La primavera e l'autunno sono le risposte ovvie, e la folla lo sa. La fioritura dei ciliegi raggiunge il picco da fine marzo alle prime due settimane di aprile; il fogliame autunnale inizia a fine ottobre e raggiunge il picco a novembre. Entrambi sono splendidi e portano folle e prezzi super-picco. Un trucco più tranquillo: il periodo tra fine novembre e Natale cattura ancora un buon colore con meno folla. Evita l'estate se puoi. Da giugno ad agosto fa caldo e umido, e il bacino di Kyoto intrappola il calore, quindi le massime di luglio e agosto a volte superano i 37°C, più caldo di Tokyo o Osaka. Giugno porta la stagione delle piogge. Per paesaggi senza la ressa, punta a maggio, inizio giugno o settembre.

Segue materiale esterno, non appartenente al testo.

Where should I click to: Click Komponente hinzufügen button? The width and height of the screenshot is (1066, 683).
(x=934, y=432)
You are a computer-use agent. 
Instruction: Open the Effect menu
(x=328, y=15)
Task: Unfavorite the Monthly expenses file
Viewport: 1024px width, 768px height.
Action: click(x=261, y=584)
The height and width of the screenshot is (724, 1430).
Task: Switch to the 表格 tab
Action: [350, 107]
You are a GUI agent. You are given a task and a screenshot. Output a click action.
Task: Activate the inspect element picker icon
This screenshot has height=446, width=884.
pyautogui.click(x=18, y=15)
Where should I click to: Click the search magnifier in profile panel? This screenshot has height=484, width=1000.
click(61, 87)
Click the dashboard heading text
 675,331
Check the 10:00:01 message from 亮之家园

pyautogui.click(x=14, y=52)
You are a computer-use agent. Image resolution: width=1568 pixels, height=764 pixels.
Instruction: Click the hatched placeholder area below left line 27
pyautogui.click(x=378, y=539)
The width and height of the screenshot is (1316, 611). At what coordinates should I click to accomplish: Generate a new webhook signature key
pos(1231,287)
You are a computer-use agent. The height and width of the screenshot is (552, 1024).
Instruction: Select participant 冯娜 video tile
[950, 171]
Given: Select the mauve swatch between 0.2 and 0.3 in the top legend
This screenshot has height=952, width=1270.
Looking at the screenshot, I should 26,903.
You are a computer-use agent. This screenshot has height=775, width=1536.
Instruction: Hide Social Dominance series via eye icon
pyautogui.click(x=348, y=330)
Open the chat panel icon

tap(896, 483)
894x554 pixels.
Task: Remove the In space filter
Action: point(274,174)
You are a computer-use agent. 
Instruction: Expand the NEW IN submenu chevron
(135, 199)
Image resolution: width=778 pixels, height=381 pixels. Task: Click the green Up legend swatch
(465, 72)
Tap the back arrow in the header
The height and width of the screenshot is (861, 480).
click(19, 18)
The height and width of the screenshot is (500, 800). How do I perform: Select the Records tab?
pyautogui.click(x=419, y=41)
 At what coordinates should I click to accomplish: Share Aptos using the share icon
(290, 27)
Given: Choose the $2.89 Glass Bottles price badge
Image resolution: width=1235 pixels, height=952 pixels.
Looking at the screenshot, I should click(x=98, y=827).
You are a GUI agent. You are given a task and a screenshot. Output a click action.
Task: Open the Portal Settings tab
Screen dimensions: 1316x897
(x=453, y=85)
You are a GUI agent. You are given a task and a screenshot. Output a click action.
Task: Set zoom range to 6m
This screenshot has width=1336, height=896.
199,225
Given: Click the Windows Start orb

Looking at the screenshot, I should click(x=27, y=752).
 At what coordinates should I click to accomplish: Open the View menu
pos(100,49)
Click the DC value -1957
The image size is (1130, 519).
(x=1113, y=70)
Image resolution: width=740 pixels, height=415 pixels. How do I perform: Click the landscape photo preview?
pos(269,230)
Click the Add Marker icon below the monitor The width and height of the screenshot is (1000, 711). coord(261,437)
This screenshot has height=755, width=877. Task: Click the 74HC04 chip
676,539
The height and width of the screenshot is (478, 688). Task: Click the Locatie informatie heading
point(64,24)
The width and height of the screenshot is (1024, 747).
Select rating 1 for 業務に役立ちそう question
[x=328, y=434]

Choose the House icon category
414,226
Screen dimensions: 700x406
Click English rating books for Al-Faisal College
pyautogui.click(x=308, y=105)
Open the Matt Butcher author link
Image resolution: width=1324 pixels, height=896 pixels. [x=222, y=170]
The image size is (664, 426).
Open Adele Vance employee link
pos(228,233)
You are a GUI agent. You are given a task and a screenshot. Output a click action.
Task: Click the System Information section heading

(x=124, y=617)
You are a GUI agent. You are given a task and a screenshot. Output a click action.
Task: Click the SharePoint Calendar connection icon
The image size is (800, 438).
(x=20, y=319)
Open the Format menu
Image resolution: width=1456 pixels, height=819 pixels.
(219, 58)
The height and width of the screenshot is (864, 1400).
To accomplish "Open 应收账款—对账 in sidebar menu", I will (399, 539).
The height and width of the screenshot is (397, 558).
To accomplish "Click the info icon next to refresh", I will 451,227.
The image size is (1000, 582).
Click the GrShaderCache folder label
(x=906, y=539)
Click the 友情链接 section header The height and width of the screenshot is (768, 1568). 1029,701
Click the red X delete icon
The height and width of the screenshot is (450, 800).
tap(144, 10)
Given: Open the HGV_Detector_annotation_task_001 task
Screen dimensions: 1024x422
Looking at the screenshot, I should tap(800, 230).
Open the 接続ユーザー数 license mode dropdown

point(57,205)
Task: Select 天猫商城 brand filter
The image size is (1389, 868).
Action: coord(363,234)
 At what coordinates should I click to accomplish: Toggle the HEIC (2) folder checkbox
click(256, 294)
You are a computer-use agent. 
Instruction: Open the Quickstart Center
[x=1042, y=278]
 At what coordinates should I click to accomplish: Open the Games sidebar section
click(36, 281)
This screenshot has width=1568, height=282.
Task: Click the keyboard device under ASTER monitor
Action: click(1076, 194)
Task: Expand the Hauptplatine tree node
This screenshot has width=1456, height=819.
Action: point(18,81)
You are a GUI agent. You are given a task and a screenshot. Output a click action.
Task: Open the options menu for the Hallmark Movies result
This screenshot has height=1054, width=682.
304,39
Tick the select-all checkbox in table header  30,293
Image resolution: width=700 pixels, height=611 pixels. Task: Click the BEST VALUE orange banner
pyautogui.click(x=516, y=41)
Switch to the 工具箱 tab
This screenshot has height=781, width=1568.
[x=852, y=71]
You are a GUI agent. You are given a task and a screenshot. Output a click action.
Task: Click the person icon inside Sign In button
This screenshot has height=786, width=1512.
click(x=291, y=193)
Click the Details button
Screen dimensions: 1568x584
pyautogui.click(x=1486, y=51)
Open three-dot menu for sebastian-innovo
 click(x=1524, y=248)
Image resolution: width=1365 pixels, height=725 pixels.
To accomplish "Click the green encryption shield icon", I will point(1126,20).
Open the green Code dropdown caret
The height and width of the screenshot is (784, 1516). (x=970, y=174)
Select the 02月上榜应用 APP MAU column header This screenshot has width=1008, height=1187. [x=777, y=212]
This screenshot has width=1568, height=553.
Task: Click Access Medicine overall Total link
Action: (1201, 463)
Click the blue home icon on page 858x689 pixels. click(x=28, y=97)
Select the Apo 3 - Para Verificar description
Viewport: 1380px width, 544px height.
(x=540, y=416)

Muoversi. Kyoto funziona con gli autobus, con due linee della metropolitana che colmano le lacune. Una tessera IC ricaricabile (ICOCA è la tessera locale del Kansai, ma Suica, PASMO e altre funzionano a livello nazionale) ti evita di cercare il resto. Gli autobus urbani hanno una tariffa fissa di 230 yen per gli adulti nella zona centrale; sali e scendi solo sulle tratte non a tariffa fissa. Gli autobus si affollano vicino ai principali templi, quindi prevedi tempo.
Denaro. Il Giappone rimane un paese che accetta contanti e lo yen è accettato ovunque; portane un po', soprattutto per santuari e negozi più piccoli, anche se le tessere IC e le carte sono sempre più accettate.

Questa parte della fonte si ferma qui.